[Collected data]

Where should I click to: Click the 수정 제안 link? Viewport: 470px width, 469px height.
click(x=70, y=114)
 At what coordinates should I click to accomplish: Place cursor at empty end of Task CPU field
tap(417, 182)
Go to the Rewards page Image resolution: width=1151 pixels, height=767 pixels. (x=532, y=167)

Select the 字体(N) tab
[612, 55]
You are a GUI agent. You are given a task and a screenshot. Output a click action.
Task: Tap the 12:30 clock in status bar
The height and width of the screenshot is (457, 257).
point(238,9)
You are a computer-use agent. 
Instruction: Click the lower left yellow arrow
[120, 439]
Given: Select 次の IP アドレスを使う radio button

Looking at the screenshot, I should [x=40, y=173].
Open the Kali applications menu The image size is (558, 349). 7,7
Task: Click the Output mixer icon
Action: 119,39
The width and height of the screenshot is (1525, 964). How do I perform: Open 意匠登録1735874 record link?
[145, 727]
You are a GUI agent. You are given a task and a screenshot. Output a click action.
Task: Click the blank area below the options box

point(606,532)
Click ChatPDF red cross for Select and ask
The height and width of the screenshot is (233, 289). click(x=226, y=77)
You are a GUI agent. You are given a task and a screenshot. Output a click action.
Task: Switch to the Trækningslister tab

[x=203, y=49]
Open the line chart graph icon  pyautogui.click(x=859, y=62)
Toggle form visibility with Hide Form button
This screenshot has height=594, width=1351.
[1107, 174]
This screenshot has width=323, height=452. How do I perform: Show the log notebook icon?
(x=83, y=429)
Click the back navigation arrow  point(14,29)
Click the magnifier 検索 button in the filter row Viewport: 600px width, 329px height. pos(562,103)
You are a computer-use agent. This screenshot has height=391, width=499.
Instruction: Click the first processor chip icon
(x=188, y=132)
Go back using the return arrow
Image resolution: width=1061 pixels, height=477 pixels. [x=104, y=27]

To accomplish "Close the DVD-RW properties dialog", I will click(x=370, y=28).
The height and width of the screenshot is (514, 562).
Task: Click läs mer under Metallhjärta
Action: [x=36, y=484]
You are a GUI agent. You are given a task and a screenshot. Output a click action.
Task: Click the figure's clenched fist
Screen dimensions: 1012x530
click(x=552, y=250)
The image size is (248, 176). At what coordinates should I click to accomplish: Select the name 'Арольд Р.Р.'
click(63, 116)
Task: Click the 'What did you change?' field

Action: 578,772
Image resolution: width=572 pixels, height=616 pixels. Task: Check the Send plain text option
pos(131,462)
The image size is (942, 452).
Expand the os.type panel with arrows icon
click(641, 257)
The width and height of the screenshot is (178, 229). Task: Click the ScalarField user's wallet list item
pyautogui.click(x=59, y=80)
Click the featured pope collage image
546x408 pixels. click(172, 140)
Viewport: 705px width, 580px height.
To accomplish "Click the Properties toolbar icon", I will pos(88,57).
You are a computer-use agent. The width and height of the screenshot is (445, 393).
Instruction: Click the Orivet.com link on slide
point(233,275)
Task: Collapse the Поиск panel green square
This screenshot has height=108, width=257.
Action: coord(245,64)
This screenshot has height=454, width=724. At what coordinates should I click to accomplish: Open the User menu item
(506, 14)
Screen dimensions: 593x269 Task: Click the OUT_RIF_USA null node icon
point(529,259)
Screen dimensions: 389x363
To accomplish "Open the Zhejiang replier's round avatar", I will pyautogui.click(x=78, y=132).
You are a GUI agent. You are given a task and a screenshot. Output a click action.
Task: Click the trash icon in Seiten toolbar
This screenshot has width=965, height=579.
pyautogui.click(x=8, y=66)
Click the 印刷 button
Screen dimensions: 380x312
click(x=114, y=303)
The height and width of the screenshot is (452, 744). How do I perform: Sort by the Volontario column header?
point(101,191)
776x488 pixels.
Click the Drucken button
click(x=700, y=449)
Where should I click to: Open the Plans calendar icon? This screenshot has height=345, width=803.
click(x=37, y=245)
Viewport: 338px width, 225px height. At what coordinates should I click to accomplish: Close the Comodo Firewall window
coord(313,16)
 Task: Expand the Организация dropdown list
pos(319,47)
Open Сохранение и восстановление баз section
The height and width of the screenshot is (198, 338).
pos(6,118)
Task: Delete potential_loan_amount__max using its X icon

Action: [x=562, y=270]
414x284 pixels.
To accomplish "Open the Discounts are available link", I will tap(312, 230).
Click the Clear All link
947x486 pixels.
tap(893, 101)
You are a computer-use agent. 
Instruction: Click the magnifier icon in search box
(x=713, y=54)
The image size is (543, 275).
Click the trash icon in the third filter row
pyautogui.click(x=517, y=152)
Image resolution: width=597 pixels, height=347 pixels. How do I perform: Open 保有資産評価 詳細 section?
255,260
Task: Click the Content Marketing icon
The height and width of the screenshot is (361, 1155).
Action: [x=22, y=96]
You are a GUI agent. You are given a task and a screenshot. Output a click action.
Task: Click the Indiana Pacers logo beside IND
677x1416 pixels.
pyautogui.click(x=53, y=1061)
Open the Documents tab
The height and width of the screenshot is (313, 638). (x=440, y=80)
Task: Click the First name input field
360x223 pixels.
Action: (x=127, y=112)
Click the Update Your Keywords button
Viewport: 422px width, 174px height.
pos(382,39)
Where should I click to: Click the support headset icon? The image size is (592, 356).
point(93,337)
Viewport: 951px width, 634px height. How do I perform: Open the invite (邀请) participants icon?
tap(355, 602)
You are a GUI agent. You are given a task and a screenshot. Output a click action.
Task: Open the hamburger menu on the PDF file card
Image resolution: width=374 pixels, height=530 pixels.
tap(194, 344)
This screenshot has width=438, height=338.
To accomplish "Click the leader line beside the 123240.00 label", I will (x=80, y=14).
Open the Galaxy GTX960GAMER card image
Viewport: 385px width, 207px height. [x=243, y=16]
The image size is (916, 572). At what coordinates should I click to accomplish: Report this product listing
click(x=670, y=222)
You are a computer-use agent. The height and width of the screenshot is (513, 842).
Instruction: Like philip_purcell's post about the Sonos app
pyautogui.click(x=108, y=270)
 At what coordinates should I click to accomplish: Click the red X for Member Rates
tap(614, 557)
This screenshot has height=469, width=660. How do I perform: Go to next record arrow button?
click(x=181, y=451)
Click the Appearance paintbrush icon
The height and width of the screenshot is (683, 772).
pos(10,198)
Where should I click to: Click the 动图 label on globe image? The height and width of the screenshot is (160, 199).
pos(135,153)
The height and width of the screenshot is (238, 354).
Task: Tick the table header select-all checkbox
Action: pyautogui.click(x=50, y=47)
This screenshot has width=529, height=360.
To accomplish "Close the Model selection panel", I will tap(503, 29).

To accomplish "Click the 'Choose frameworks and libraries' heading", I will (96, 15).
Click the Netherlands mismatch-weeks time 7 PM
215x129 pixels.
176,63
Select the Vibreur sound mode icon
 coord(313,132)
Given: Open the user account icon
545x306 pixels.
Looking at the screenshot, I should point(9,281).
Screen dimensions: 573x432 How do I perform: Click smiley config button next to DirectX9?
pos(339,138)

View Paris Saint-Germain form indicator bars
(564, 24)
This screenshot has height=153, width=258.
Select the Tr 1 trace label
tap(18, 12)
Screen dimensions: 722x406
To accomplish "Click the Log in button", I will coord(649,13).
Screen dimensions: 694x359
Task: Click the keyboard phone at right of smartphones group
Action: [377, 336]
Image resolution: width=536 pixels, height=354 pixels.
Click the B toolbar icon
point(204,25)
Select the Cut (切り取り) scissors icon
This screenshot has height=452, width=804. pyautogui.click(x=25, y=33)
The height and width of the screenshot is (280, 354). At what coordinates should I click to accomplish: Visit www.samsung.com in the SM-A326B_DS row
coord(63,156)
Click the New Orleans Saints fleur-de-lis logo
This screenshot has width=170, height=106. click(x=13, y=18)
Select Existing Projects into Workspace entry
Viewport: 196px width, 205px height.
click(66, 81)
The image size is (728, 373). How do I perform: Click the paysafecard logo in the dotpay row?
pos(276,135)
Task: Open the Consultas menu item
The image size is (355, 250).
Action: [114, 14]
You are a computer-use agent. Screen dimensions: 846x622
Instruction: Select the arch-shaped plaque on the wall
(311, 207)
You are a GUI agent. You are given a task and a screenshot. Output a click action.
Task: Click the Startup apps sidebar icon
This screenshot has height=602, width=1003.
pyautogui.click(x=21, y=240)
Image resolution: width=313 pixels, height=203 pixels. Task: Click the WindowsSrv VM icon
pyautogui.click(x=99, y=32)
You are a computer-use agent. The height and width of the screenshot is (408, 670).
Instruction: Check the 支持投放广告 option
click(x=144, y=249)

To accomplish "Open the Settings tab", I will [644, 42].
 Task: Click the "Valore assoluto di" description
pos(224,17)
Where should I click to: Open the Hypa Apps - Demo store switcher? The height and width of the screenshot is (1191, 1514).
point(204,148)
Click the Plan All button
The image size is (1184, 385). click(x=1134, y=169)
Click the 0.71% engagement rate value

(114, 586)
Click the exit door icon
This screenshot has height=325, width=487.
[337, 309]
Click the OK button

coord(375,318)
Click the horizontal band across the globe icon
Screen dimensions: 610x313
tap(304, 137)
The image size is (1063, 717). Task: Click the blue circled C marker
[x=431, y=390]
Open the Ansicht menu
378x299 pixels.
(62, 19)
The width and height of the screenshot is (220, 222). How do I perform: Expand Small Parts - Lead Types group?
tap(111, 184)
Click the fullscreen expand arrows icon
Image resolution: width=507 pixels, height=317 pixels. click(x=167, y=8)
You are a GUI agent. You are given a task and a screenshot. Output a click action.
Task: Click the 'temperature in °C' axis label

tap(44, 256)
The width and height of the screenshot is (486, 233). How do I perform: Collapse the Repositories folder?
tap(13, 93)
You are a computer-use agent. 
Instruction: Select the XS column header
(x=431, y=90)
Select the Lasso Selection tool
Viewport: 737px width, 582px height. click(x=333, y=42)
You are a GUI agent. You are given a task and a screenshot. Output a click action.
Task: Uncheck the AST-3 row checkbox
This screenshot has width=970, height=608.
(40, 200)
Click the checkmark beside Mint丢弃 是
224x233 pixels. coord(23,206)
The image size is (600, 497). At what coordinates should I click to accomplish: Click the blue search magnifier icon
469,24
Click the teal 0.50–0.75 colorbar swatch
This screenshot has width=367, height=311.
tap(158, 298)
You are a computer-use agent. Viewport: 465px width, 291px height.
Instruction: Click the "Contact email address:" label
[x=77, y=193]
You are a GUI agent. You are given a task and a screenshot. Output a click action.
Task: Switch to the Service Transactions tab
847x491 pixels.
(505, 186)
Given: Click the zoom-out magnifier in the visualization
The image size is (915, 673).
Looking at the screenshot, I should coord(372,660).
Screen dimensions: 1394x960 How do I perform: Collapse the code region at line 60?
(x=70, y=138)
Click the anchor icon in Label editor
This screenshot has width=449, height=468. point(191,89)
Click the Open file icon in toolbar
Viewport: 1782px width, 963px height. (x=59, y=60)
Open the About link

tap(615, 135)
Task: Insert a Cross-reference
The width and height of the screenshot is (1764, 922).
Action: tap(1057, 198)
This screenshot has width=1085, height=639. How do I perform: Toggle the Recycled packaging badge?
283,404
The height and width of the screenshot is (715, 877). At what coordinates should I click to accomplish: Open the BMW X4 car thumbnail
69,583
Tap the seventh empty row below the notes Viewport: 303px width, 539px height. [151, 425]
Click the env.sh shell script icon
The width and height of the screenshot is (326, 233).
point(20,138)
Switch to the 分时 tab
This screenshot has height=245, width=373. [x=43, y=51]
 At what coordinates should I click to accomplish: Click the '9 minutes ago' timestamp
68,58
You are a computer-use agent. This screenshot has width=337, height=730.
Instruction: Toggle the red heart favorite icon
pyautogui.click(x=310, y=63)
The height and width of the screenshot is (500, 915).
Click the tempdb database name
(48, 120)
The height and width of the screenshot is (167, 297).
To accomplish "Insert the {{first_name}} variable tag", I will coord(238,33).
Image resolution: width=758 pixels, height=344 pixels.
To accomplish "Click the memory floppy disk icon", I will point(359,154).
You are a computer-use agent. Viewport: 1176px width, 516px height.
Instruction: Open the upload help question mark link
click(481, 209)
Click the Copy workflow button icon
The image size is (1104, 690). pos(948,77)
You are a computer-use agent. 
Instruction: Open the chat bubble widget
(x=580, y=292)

### Task to carry out
Of the entries above, repeat exactly the lines from the line with "Click the magnifier 検索" through the line with "Viewport: 705px width, 580px height.", both of them included.

### Result
Click the magnifier 検索 button in the filter row Viewport: 600px width, 329px height. pos(562,103)
You are a computer-use agent. This screenshot has height=391, width=499.
Instruction: Click the first processor chip icon
(x=188, y=132)
Go back using the return arrow
Image resolution: width=1061 pixels, height=477 pixels. [x=104, y=27]

To accomplish "Close the DVD-RW properties dialog", I will click(x=370, y=28).
The height and width of the screenshot is (514, 562).
Task: Click läs mer under Metallhjärta
Action: [x=36, y=484]
You are a GUI agent. You are given a task and a screenshot. Output a click action.
Task: Click the figure's clenched fist
Screen dimensions: 1012x530
click(x=552, y=250)
The image size is (248, 176). At what coordinates should I click to accomplish: Select the name 'Арольд Р.Р.'
click(63, 116)
Task: Click the 'What did you change?' field

Action: 578,772
Image resolution: width=572 pixels, height=616 pixels. Task: Check the Send plain text option
pos(131,462)
The image size is (942, 452).
Expand the os.type panel with arrows icon
click(641, 257)
The width and height of the screenshot is (178, 229). Task: Click the ScalarField user's wallet list item
pyautogui.click(x=59, y=80)
Click the featured pope collage image
546x408 pixels. click(172, 140)
Viewport: 705px width, 580px height.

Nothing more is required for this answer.